AIM OF THE TASK: From the listing below, copy each line that contains the word "Profil".

MATERIAL FOR THIS TASK:
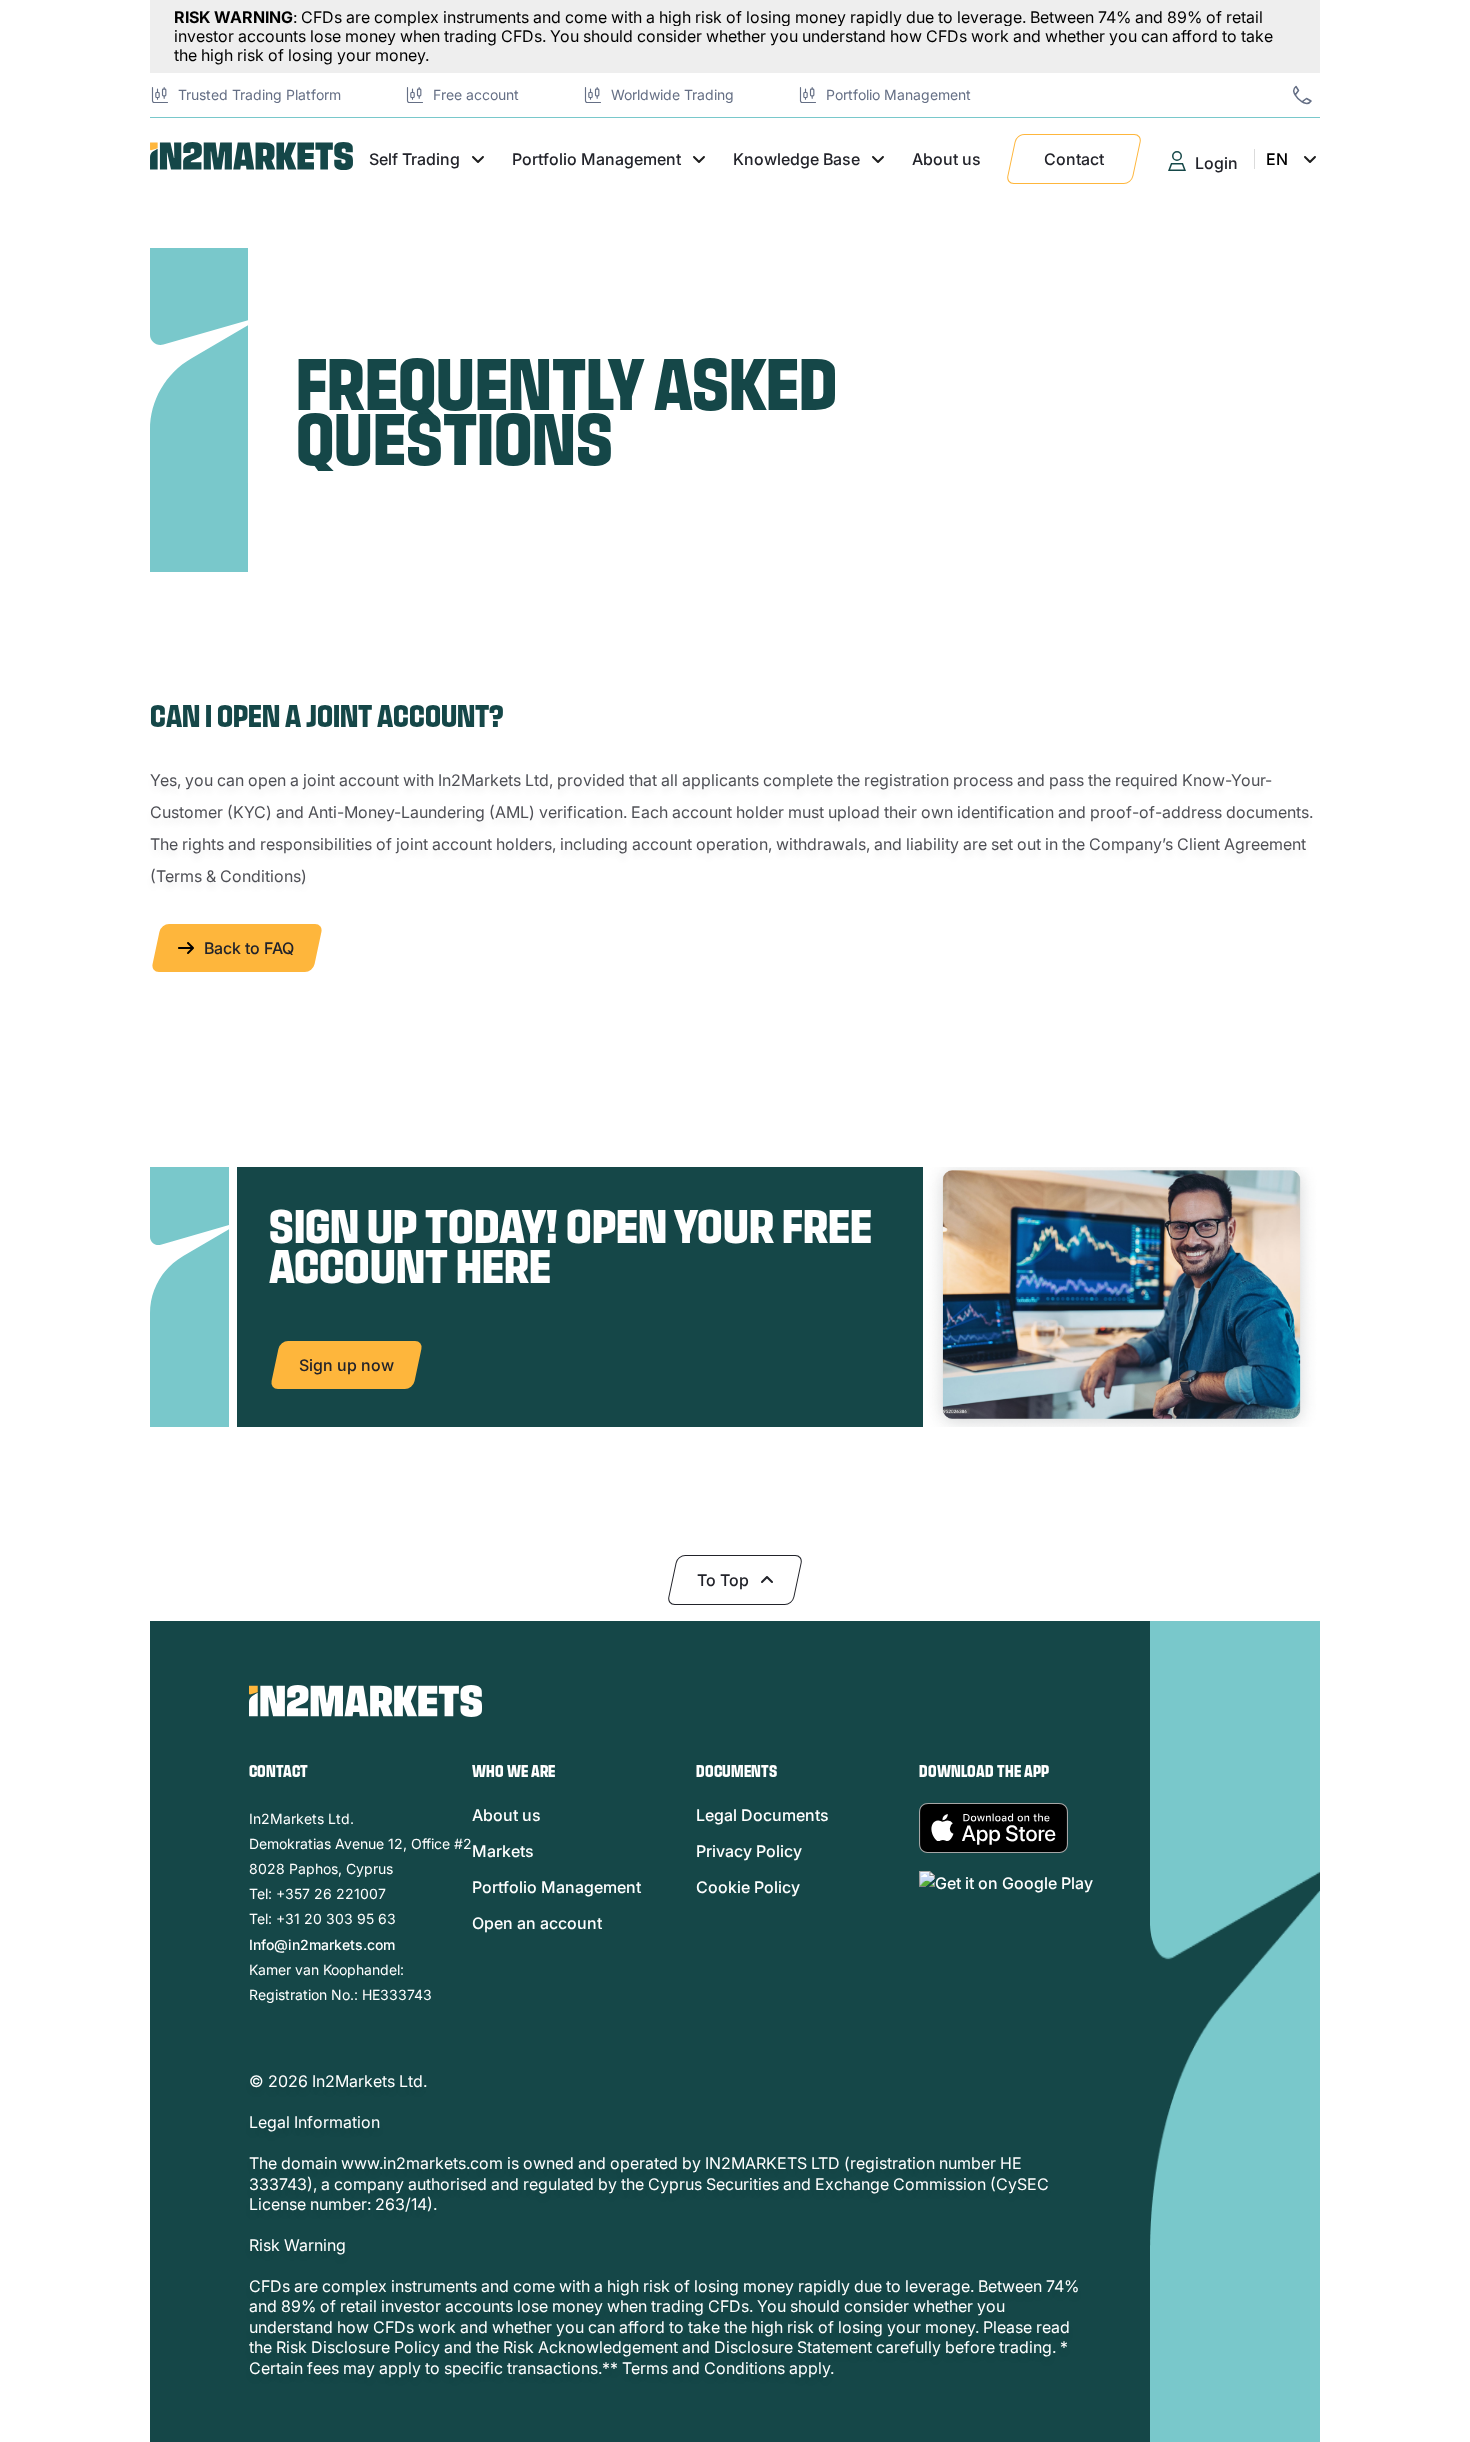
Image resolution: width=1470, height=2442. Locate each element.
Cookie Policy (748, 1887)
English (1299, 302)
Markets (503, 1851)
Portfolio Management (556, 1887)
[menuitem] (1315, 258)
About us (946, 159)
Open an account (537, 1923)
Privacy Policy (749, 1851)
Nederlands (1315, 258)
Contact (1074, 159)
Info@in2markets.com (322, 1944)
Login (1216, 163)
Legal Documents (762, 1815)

...

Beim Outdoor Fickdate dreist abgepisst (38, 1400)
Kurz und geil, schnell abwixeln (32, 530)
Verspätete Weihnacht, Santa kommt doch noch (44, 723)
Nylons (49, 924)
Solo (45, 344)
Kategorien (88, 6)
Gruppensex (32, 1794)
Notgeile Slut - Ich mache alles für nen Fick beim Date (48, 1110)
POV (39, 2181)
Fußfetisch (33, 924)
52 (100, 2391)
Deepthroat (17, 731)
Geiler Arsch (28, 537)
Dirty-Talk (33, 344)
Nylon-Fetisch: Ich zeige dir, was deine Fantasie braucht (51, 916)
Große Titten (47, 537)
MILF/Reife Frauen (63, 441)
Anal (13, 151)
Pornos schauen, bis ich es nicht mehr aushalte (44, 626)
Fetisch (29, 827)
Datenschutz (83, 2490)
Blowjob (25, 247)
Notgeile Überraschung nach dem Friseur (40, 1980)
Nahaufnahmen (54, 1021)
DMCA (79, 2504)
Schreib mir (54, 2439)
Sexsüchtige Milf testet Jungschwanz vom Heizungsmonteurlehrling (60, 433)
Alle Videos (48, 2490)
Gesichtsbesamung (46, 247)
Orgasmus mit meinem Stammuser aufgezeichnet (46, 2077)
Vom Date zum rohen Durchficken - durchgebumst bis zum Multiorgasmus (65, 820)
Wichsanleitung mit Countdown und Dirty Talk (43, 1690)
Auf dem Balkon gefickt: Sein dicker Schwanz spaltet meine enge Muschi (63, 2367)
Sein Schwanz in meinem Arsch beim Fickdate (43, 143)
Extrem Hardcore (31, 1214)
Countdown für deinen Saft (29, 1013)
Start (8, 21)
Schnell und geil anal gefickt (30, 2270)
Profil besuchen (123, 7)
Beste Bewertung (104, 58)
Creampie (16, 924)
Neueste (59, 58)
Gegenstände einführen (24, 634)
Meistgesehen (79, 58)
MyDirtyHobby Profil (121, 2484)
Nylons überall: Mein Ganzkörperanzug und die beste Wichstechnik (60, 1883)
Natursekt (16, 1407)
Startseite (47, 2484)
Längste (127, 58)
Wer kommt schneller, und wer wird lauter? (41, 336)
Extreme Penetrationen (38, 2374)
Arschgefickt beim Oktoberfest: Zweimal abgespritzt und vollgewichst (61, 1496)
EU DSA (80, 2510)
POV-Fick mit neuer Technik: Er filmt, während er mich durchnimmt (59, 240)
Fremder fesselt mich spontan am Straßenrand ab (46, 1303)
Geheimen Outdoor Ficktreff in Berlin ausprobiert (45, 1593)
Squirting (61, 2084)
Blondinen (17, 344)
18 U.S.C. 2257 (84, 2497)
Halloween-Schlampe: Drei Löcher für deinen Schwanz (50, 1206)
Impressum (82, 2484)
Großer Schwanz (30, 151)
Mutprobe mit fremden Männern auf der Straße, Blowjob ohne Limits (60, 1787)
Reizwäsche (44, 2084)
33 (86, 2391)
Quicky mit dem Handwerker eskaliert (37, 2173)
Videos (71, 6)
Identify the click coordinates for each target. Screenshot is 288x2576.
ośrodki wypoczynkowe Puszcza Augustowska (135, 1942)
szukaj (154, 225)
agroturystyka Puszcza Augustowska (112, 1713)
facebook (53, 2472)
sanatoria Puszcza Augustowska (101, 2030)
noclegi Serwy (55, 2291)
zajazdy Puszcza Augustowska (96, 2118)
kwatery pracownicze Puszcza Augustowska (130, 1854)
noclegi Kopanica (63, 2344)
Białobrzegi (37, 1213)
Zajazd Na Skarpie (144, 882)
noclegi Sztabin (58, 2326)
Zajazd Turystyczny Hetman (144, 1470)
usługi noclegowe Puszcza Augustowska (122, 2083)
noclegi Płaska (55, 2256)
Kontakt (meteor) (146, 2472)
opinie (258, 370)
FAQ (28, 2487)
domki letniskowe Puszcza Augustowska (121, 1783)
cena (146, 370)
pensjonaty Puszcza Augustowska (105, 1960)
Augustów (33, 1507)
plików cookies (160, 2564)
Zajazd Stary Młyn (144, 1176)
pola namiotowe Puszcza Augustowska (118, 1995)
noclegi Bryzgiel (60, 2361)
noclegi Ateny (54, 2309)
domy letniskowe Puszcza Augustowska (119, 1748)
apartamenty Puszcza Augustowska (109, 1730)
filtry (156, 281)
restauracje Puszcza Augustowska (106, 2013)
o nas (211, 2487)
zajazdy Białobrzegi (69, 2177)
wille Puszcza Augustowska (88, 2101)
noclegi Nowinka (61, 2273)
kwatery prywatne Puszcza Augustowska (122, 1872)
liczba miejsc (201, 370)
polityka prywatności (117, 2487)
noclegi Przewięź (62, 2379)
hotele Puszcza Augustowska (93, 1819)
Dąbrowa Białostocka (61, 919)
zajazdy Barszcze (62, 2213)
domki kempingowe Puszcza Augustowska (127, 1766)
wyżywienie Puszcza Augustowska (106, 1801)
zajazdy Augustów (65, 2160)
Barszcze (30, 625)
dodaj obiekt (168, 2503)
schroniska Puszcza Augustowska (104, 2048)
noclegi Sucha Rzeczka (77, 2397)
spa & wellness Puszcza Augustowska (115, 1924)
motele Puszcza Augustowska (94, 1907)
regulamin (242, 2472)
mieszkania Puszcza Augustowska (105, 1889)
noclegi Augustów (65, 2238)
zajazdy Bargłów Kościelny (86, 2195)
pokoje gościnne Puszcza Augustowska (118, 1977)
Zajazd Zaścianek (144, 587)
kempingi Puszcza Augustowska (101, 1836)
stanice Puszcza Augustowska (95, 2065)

RESPONSE TO THIS EXERCISE:
Profil besuchen (123, 7)
MyDirtyHobby Profil (121, 2484)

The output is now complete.